Exercise goal »
Whenever the string "breadcrumb" turns up in a line of the data below, copy that line.

Record excerpts »
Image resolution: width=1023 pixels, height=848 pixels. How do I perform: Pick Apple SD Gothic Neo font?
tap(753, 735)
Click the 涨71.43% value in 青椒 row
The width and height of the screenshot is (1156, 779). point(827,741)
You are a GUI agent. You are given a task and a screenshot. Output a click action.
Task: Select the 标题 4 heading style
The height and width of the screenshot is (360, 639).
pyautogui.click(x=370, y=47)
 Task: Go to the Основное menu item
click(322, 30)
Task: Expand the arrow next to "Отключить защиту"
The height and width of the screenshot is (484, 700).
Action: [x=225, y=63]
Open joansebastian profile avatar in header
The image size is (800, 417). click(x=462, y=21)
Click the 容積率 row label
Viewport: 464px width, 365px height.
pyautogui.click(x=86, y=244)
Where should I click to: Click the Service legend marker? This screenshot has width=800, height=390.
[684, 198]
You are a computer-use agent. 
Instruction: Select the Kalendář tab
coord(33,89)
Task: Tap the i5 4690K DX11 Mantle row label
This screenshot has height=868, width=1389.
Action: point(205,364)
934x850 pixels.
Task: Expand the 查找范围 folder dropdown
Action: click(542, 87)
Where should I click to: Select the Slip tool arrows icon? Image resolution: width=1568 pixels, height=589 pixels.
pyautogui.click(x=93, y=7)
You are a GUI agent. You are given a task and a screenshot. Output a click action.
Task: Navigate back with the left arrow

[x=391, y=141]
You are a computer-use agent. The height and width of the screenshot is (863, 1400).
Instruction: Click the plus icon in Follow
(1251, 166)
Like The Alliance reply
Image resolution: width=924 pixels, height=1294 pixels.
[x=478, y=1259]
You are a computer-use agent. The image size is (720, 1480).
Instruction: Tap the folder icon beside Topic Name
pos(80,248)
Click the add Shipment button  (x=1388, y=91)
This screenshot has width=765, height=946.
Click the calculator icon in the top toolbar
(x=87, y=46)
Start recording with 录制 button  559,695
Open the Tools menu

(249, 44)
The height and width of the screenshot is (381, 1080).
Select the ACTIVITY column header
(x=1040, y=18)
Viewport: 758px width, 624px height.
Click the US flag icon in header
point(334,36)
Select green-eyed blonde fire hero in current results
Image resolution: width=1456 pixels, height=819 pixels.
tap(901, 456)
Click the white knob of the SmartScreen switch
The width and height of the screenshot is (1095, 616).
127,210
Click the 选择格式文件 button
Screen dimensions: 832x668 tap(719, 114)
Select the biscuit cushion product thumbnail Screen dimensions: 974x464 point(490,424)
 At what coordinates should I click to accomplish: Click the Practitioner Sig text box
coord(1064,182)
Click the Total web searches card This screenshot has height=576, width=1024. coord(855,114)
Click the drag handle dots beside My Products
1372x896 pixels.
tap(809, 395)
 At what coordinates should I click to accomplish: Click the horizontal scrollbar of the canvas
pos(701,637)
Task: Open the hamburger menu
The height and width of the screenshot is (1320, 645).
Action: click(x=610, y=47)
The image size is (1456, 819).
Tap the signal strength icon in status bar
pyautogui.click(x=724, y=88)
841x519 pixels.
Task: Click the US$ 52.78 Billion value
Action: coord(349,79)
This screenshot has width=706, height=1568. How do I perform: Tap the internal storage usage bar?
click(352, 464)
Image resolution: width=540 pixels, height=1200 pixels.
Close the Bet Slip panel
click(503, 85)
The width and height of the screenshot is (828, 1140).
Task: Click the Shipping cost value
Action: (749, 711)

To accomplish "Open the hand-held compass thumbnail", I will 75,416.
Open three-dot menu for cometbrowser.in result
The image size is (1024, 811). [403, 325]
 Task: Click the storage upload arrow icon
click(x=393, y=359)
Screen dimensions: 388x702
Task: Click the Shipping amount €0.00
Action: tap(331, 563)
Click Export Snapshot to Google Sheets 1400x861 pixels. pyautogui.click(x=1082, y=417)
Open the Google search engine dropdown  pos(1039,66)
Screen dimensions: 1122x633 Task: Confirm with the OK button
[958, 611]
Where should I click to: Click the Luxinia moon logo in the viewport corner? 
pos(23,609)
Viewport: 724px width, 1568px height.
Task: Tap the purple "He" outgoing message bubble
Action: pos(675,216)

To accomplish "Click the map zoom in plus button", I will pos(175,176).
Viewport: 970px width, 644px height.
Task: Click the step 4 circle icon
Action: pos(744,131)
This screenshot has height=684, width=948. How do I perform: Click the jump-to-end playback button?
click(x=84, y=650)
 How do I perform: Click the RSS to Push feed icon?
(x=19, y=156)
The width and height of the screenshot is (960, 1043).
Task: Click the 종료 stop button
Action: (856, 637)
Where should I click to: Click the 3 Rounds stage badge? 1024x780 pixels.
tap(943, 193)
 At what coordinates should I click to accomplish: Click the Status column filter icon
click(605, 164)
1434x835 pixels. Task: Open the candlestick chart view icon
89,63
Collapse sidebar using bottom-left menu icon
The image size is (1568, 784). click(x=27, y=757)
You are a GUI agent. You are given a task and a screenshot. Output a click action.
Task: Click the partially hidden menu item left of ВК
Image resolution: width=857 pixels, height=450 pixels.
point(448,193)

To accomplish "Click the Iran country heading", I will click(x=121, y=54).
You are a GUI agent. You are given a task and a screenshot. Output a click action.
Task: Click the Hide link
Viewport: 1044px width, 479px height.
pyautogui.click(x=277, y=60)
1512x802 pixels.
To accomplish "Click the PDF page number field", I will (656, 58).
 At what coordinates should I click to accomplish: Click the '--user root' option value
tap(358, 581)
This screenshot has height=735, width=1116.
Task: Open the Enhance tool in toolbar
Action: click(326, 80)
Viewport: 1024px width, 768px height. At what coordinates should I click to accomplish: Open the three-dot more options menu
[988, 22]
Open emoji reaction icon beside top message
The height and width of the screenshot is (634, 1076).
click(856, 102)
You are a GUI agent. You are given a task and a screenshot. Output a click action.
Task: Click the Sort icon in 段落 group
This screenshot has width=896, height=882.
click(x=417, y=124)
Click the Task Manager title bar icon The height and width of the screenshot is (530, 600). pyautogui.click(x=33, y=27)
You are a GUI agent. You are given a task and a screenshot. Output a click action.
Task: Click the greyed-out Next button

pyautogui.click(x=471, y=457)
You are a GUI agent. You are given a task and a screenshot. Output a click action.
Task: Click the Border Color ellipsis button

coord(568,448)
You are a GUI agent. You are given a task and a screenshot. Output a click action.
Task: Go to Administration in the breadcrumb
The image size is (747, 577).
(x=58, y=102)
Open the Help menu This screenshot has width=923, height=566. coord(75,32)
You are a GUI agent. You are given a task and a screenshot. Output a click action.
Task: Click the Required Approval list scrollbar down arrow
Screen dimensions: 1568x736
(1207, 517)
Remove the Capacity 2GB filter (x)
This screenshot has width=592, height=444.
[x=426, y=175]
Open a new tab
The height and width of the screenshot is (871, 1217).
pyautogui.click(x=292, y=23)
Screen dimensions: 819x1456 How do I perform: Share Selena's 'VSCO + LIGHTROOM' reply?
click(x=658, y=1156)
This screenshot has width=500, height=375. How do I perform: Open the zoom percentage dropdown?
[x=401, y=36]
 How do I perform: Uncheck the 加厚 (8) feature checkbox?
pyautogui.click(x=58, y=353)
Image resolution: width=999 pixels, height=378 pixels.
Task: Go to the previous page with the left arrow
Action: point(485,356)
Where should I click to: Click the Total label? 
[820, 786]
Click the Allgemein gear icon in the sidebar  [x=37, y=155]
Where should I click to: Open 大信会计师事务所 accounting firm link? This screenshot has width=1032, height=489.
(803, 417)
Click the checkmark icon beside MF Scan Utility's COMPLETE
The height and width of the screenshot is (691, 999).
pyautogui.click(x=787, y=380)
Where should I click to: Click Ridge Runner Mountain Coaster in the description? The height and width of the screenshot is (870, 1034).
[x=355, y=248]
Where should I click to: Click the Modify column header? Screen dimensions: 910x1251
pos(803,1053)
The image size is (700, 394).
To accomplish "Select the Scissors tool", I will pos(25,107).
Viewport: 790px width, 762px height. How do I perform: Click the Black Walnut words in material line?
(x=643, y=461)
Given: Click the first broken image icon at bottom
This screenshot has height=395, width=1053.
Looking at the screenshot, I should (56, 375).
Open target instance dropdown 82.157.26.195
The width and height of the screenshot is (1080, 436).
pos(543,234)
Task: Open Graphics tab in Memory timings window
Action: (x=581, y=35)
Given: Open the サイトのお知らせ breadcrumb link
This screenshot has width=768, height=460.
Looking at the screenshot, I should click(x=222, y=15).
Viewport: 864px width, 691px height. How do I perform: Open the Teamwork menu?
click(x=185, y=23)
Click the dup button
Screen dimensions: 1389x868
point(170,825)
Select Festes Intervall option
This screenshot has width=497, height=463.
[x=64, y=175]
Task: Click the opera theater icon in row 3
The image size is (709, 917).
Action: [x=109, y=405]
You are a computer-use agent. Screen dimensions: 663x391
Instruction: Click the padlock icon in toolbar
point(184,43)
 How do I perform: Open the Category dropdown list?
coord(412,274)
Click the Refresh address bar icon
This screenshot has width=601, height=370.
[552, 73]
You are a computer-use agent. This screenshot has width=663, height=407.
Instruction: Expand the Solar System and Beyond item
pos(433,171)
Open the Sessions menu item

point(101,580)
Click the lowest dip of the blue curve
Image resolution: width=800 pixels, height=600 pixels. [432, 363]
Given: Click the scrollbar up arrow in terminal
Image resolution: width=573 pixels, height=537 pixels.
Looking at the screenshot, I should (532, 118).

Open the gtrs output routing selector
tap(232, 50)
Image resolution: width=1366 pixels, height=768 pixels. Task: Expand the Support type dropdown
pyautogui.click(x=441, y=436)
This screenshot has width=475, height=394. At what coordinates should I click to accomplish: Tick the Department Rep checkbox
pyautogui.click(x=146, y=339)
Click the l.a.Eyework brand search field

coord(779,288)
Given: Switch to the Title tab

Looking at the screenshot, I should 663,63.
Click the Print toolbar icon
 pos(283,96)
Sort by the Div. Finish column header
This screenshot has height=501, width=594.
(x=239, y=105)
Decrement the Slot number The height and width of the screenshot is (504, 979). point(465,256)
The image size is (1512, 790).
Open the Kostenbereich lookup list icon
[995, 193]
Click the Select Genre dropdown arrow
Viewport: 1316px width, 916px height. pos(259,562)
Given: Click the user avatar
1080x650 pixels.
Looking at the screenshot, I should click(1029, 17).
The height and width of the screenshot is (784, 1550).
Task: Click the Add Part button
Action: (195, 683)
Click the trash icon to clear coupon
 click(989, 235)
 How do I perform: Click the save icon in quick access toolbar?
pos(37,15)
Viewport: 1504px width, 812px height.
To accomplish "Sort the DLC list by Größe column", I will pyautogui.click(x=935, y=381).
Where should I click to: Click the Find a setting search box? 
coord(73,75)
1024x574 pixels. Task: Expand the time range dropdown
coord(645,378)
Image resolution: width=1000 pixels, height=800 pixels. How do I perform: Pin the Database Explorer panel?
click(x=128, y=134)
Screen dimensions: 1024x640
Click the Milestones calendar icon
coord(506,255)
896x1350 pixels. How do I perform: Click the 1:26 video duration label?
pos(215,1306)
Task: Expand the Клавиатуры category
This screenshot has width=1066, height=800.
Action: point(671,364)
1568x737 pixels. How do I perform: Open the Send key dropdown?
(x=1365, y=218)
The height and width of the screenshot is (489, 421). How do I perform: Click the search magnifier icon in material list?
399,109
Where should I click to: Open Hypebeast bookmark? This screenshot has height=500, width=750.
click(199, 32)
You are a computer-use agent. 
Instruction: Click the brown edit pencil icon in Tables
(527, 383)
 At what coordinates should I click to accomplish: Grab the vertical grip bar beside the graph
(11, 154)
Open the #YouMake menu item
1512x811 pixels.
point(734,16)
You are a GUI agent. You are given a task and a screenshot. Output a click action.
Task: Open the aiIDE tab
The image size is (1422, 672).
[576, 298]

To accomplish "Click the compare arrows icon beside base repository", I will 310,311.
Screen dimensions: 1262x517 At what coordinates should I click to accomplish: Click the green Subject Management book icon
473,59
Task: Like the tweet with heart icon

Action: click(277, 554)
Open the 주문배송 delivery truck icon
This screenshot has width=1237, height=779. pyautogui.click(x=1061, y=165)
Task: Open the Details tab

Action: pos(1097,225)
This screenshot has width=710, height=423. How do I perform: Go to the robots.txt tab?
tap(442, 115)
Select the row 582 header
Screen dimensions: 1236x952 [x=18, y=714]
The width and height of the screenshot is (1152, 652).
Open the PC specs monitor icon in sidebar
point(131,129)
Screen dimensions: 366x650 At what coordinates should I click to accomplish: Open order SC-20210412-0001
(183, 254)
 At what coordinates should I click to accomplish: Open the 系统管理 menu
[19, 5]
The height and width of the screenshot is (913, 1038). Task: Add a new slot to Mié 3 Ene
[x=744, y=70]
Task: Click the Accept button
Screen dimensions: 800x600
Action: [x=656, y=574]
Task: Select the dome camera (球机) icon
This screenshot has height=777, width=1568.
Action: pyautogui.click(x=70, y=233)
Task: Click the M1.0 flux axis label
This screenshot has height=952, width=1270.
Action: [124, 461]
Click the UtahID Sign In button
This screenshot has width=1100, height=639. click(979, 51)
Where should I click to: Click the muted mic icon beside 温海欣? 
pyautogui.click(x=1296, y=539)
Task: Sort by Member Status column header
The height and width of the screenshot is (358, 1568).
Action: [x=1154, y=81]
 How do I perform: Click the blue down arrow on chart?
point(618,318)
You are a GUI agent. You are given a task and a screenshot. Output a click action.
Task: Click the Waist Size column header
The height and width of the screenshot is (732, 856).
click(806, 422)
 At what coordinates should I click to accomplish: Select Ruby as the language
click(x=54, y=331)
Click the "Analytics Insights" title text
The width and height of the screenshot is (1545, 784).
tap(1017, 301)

Answer below »
Task: Go to Administration in the breadcrumb
Given: Open the サイトのお知らせ breadcrumb link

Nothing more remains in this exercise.